Will Patching has joined Derry City from Dundalk. Photograph: Lorcan Doherty/Inpho
Will Patching has joined Derry City from Dundalk. Photograph: Lorcan Doherty/Inpho

Replacing the departed Conor McCormack with Eoin Toal as captain is certainly an indication of the faith being placed in the club's younger players. But Danny Lafferty's return, something Devine says has been made possible the greater latitude he has been given to recruit on a longer-term basis, is just one sign that's not at all about up and coming talent either, while the arrival of Will Patching from Dundalk is a reminder that it is not exactly exclusively local either.

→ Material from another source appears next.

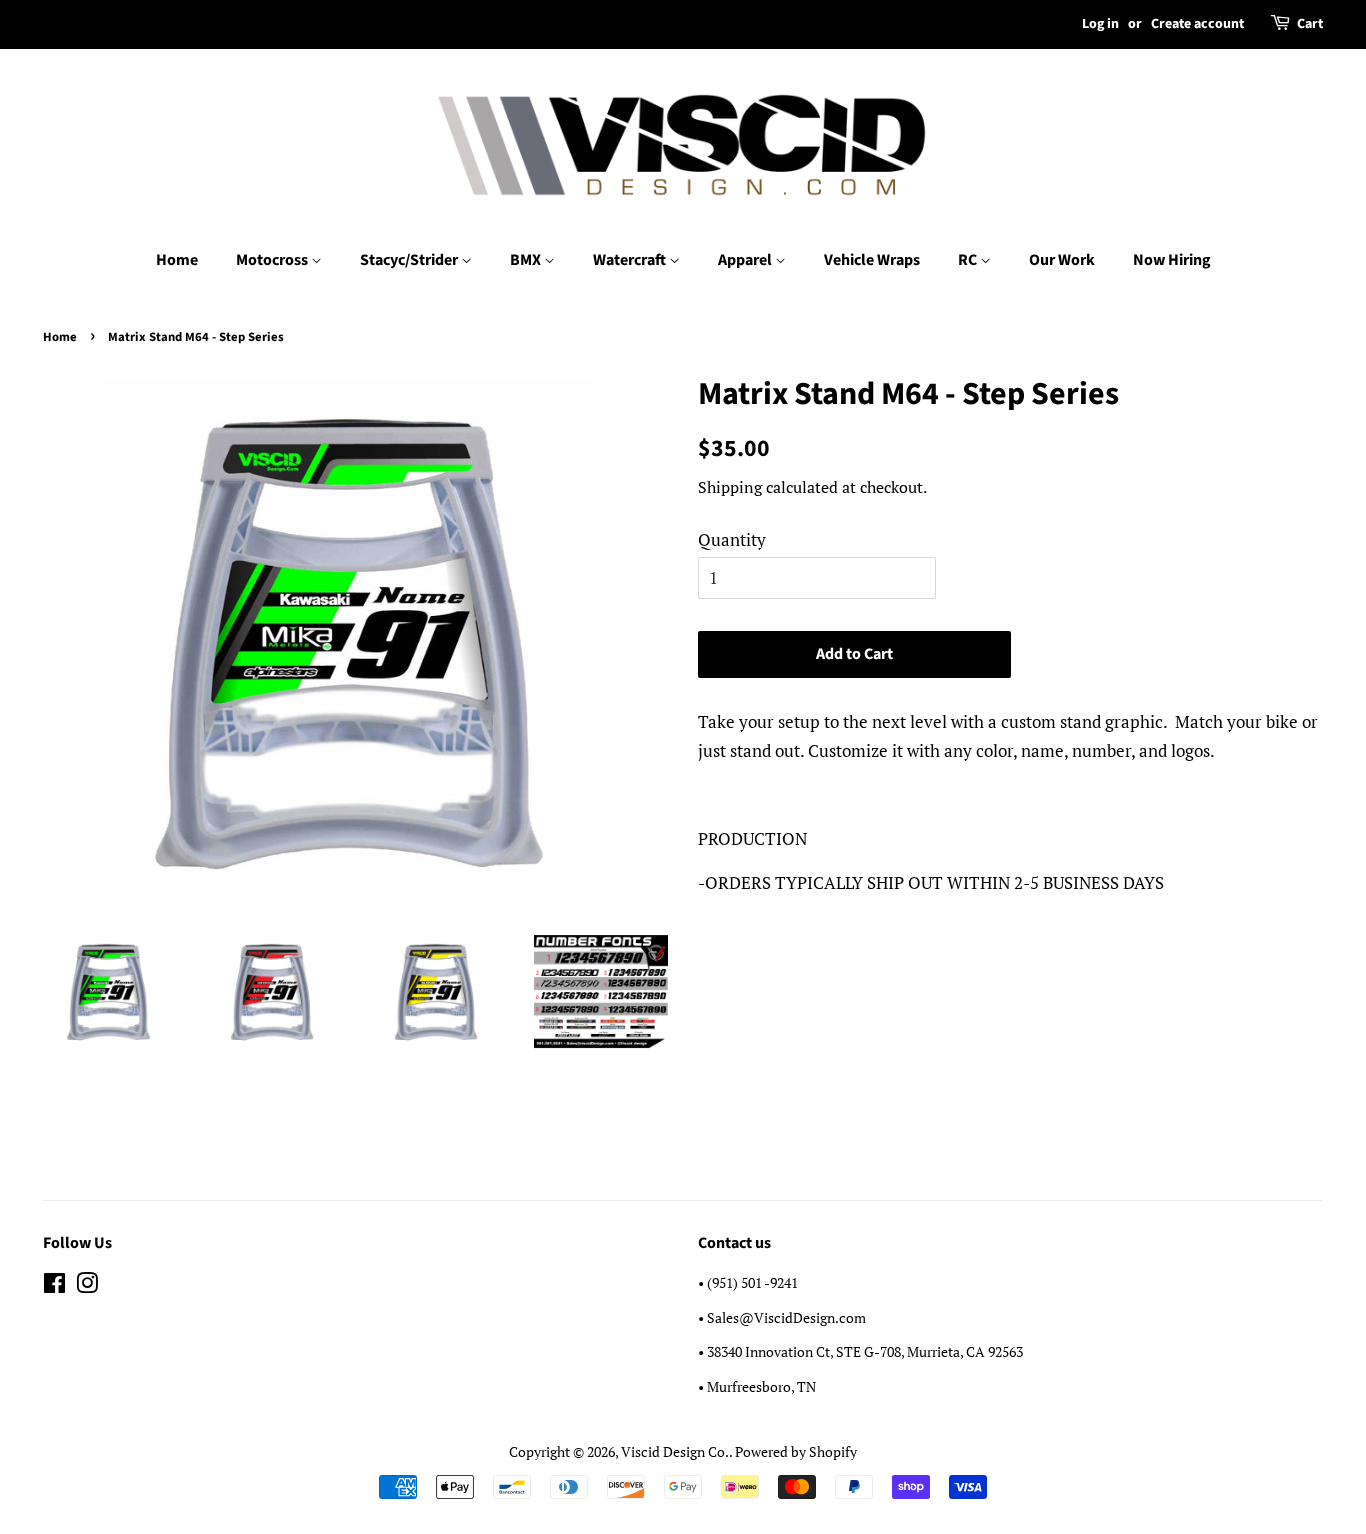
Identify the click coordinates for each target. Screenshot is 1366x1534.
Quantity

Devine is adamant that people will get to see a side of the 22-year-old that there were only glimpses of during his time at Oriel Park and the manager says he is confident too that 18-year-old midfielder Joe Hodge will get to make an impression before too long despite having been forced to return to Manchester City last month after injuring his back in training.

“He’s got a small hairline fracture at the base of his back,” says Devine of the highly-rated underage international, “but he’s at a club where they are going to give him the best medical attention and we’re very hopeful we will have him here. We were actually very hopeful we’d have him for the season, not just this short period of time [the original six-month deal]. I’m very confident we will have Joe Hodge back playing for Derry this season.”

The manager says he is hopeful that with the vaccination programme north of the Border well ahead of the rest of the island, City might be allowed to have some spectators back in before other clubs but, he says, the aim is for the team to be in the mix whenever it might happen.

“We are in the process of taking every advantage we can get,” he says. “If we can get people into that ground earlier than anyone else; absolutely brilliant. I would jump at the opportunity for that to happen.

“We need fans back, it’s absolutely rubbish without them, let’s be totally honest. It’s soulless. But we also have a responsibility when people are paying good money to tune in on a Saturday or a Friday night to watch us. And if we can get them back in the stadium, I want them back in the stadium when we are in a good position and not fighting and scrapping. We want to be in a positive place.”